The futures triangle maps today’s views of the future through three dimensions. The image
of the future pulls an organization forward. Each organization or institution has contending
images of the future. At the global macro level, while there are many images of the future, five
or so are archetypal. These are: 1) evolution and progress — more technology, man as the
centre of the world, and a belief in rationality; 2) collapse — a belief that man has reached his
limits, indeed he has overshot them: world inequity, fundamentalism, tribalism, nuclear
holocaust, climate disasters: all point to a worsening of the future; 3) Gaia — the world is a
garden, cultures are its flowers, we need social technologies to repair the damage we have
caused to ourselves, to others and to nature, becoming more and more inclusive is what is
important.

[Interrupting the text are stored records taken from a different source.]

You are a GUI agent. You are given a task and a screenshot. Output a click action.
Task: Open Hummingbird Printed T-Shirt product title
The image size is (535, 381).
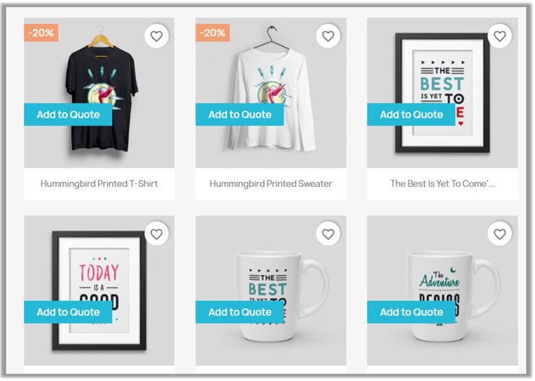tap(99, 184)
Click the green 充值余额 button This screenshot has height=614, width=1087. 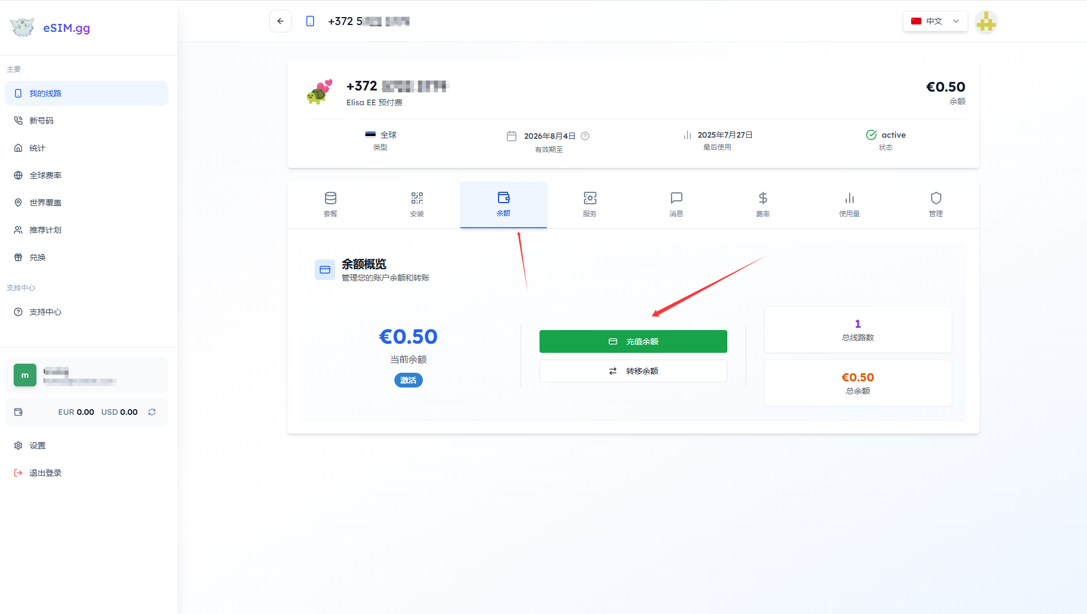click(633, 341)
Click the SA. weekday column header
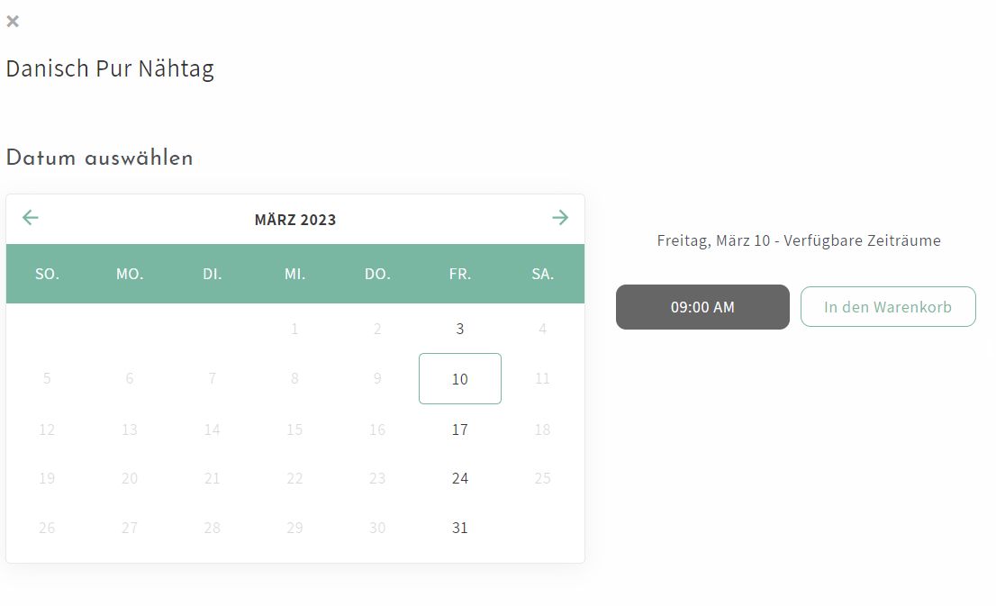This screenshot has height=606, width=996. 542,274
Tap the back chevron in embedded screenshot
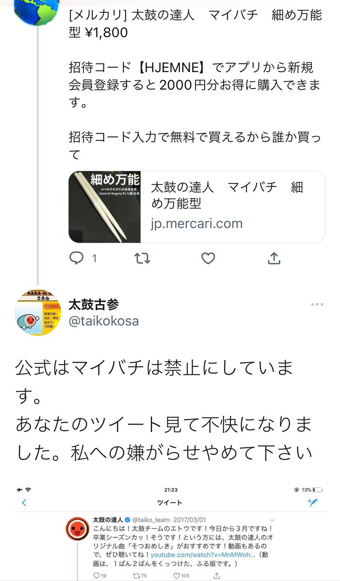 click(x=24, y=503)
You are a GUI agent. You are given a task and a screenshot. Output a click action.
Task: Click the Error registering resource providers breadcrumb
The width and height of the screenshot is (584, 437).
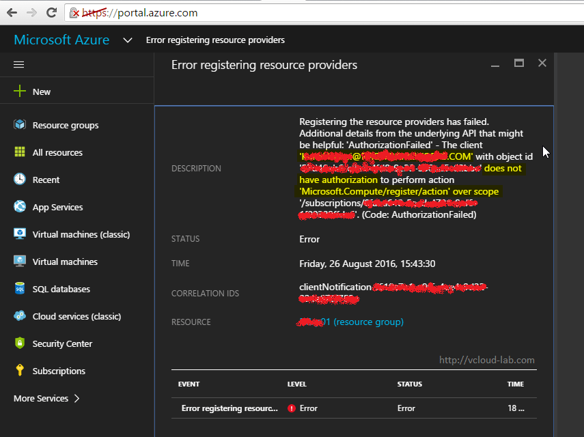[x=215, y=40]
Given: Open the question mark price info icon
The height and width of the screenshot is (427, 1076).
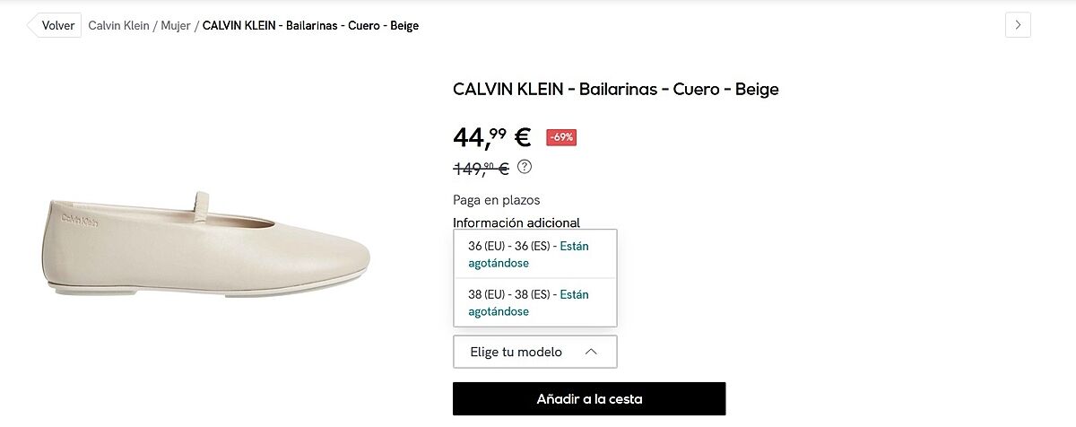Looking at the screenshot, I should click(x=525, y=166).
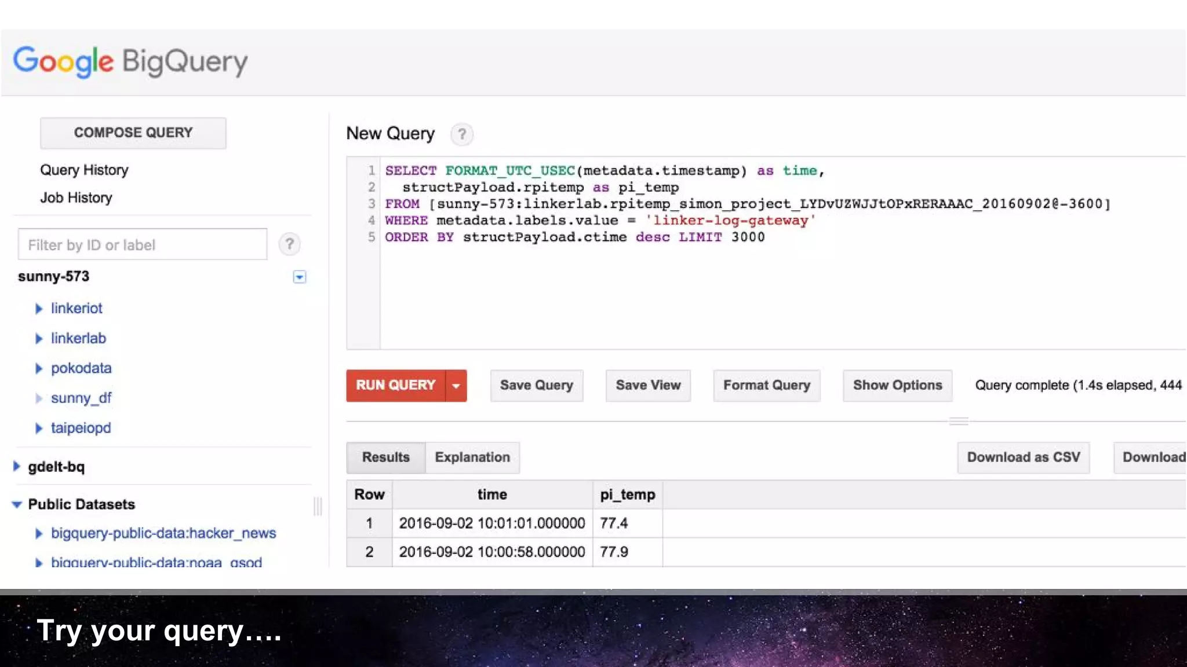Viewport: 1187px width, 667px height.
Task: Click the help icon beside filter field
Action: click(289, 244)

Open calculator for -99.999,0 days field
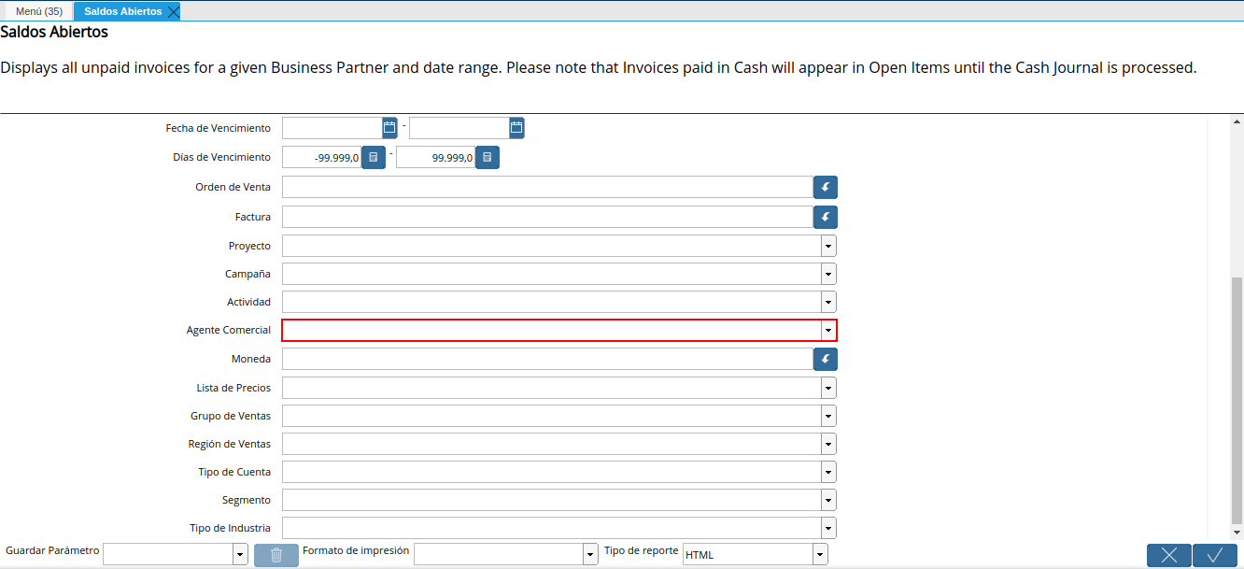[374, 158]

Partnership between women and men, humans and nature, and humans and
technology are the next evolutionary jumps; 4) globalism — barriers between nations and
cultures can be eliminated once we move to a free market system. Technology and the free flow
of capital can bring riches to all. Traditional isms and dogmas are the barriers stopping us from
achieving a new world; and, 5) back to the future — we need to return to simpler times, when
hierarchy was clearer, when technology was less disruptive, when the rules of hierarchy were
clear. Change is overwhelming; we have lost our way and must return.